Limeryki z Ameryki
Gdy pasł krowę raz kowboj w Teksasie
Wpadł do beczki – utopił się w kwasie.
Czego kwas nie wytrawił
Zakopano w tej trawie.
W której krowa do dzisiaj się pasie.
Raz Indianin w stanie Iowa
Spotkał polską wycieczkę spod Kowar,
Krzyknął: „Blade twarze,
Już ja wam pokażę!”,
Potem wszystkich – nawet łysych –
skalpował.
Żył koniokrad gdzieś w Arizonie,
Co bez przerwy uskarżał się żonie:
„Konie wyszły z mody,
Dziś są samochody.
- Mechaniczne mam kraść? Co to – to nie!”
Komentarze (11)
Wierszokleta, Pan Bodek z Calgary,
Limeryki chciał pisać, lecz stary
Był z niego chłopina
Ledwie pióro trzymał
Więc powypisywał koszmary.
Pozdrawiam z Ameryki :)))
pozdrawiam z prawdziwym podziwem:)
pierwszy najlepszy.jak dla mnie
"Mechanicznie" także by mi pasowało.
Pozdrawiam :)
Ostatni - majtersztyk!
bardzo fajne limeryki prosto z Ameryki ...
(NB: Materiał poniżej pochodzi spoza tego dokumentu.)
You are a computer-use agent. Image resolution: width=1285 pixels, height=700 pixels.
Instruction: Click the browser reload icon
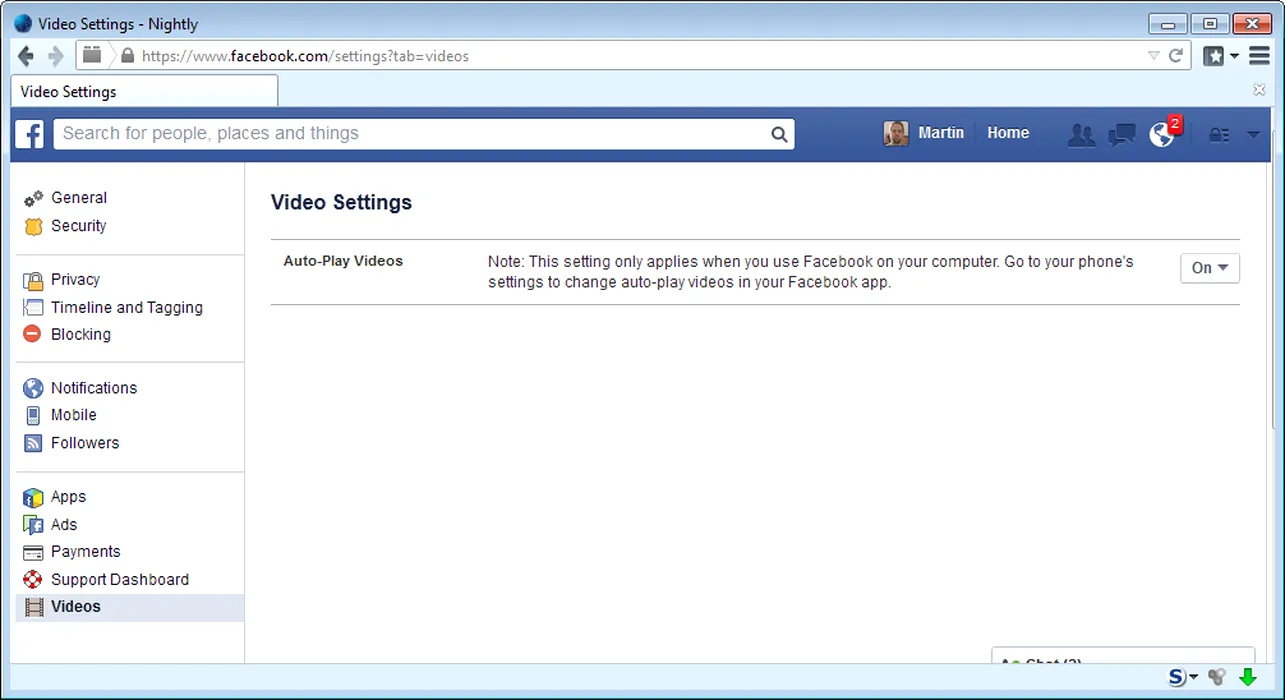pos(1176,56)
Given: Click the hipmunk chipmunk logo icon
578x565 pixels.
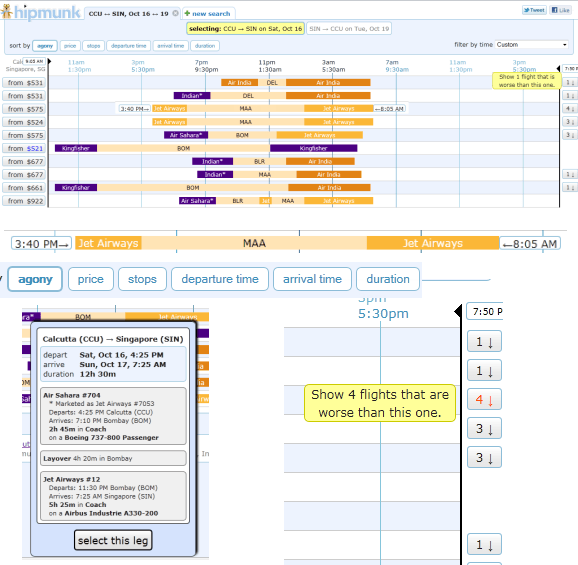Looking at the screenshot, I should point(7,11).
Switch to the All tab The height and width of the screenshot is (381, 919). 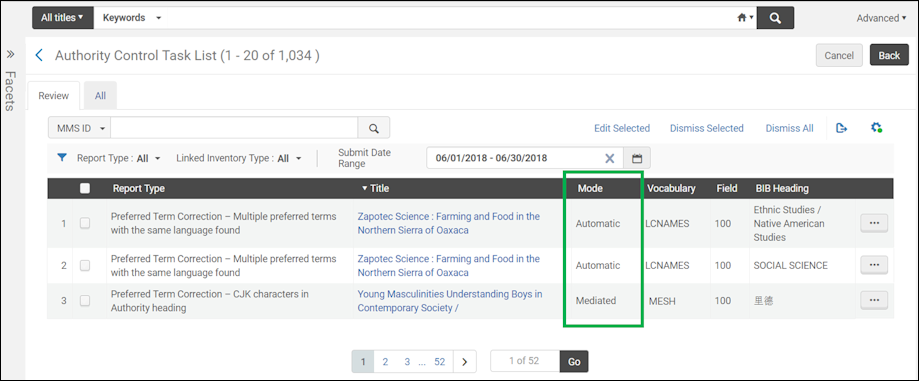[100, 96]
Tak jak przystało na limeryk, jest
tutaj dowcip, jest groteska, i tylko
w drugim i trzecim brak konsekwencji
w ilości zgłosek, wymaganej w tej
formie wiersza.
Miłego wieczoru.
uuu... to takie całkiem złe limeryki ;-)
Dobrego humoru nigdy nie za wiele:)
Pozdrawiam.
Marek
Pierwszy msz najfajniejszy. W drugim i trzecim msz
wartoby skorygować rytm
np tak
"Raz Indianin w stanie Iowa
Na wycieczkę trafił spod Kowar,
Krzyknął: „Blade twarze,
Już ja wam pokażę!”,
Poczym łysych w mig oskalpował." albo inaczej. Miłego
dnia:)
fajne (no cóż, mechaniczny koń to nie to samo co
prawdziwy...)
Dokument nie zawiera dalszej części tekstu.